When investigators searched Gacy’s home they found disturbing paintings of clowns all over the house. There were clown lamps, pictures, and paintings all over the home. And once Gacy was sent to prison, he even painted a number of self-portraits, done by Gacy himself in which he was dressed as his deranged alter ego “Pogo the Clown.” These paintings were originally displayed at a Chicago Gallery and were ultimately sold at auction.
The Final Act
Ultimately Gacy’s crime spree came to an end. Following the disappearance of 15-year-old Robert Piest, police began to zero in on Gacy. Gacy had met Piest at the pharmacy where he worked and Piest had left the pharmacy the night of his disappearance, telling his girlfriend that he was going to meet with “a man” about a construction job. When he never returned or made it to his mother’s birthday party that night, the police were called. Gacy initially denied having even spoken to Piest but police were not convinced as Gacy had been in the pharmacy that night and owned a construction company. Piest did not re-appear and the case began to escalate. The police performed an initial search of Gacy’s home but while they found disturbing magazines, photos of clowns, and a board with handcuffs attached to it, they did not find anything linking Gacy to a crime.

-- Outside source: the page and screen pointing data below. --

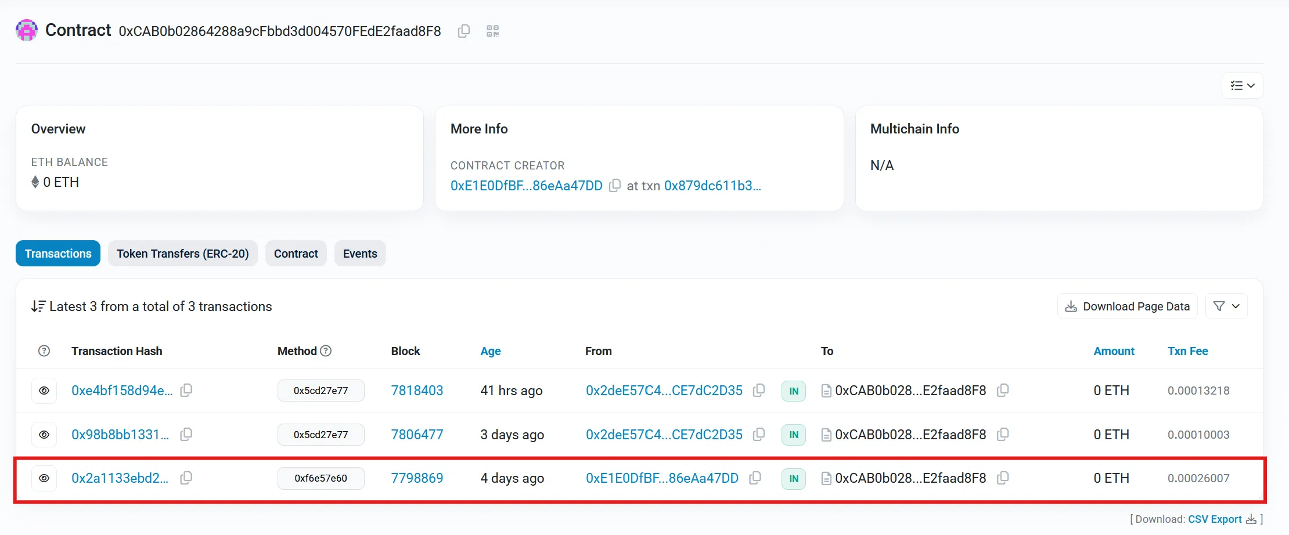The image size is (1289, 535).
Task: Click the contract file icon next to 0xCAB0b028...E2faad8F8
Action: (x=826, y=478)
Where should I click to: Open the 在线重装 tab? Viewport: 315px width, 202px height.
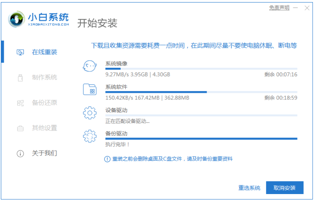44,52
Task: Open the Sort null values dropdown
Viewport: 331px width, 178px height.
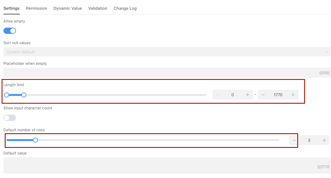Action: [x=167, y=52]
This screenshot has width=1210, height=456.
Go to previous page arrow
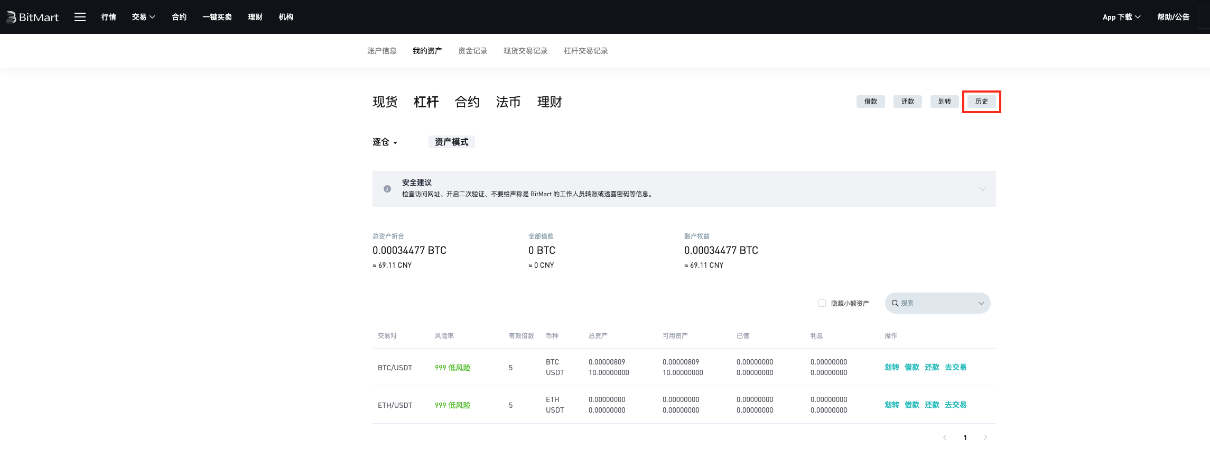coord(945,437)
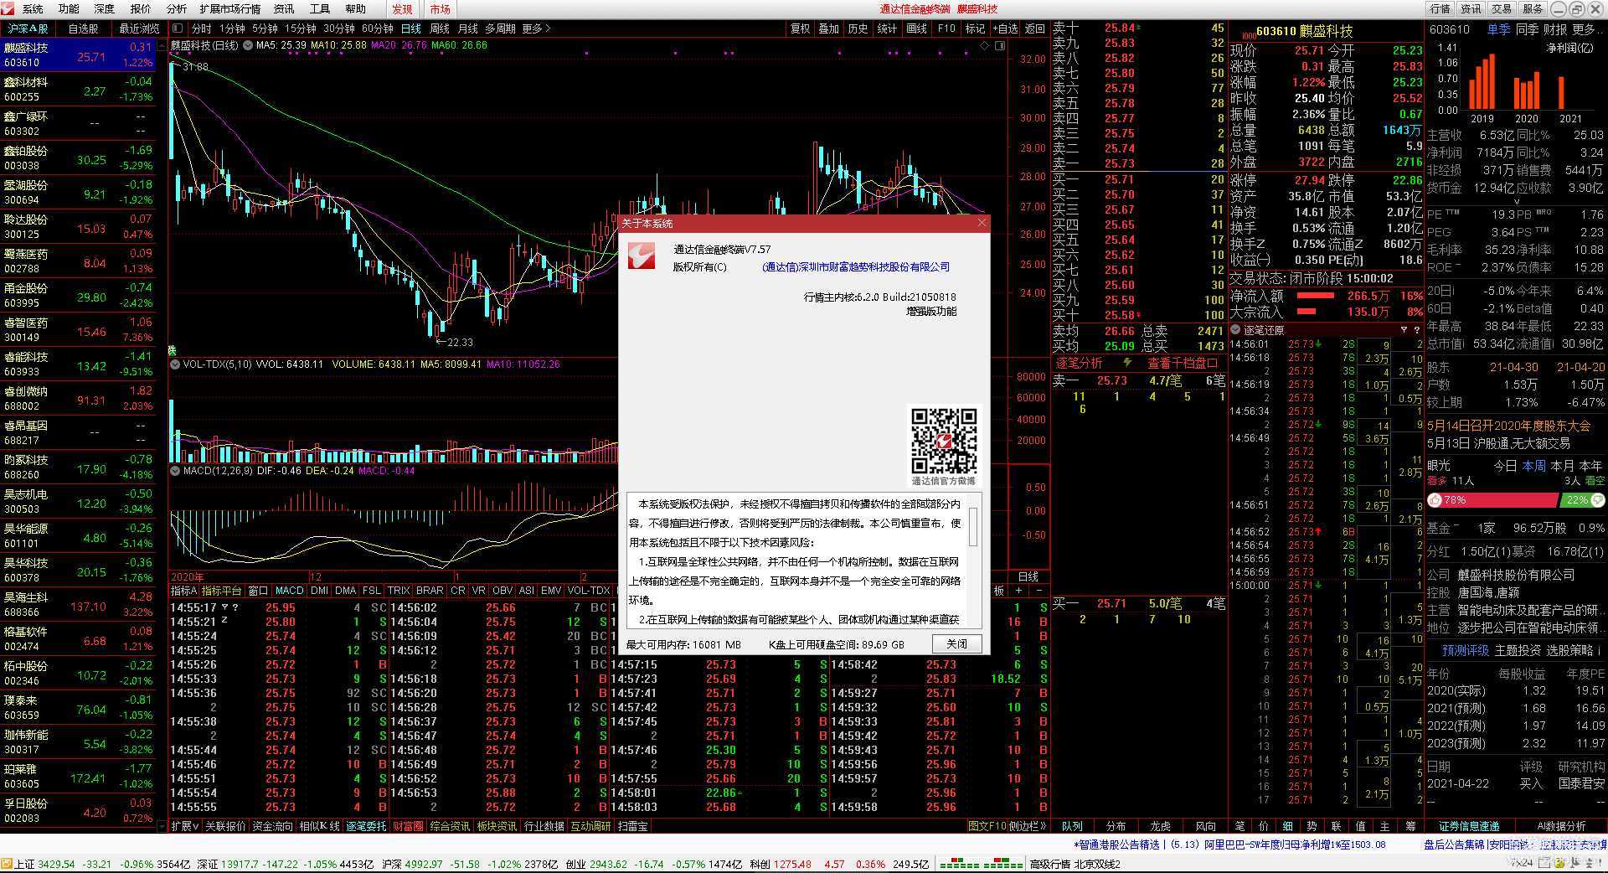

Finally, after months of searching, the police turned to a psychic. With the help of psychic Carol Broman, the police force was able to gain information that ultimately helped them solve the case and made believers of the entire task force. They were finally able to secure a second search warrant and were able to find what they had missed in their first search, 33 bodies. The bodies were buried in Gacy’s basement crawl space, garage, and even under the floorboards of rooms of his home. Robert Piest’s body was found at a different location a few months later. Gacy was caught and convicted. A judge sentenced him to 12 consecutive life sentences and he was given the death penalty.
Gacy died by lethal injection in 1994, leaving behind a legacy that still haunts our nightmares to this day. The Creepy Clown archetype Gacy introduced far outlives his death.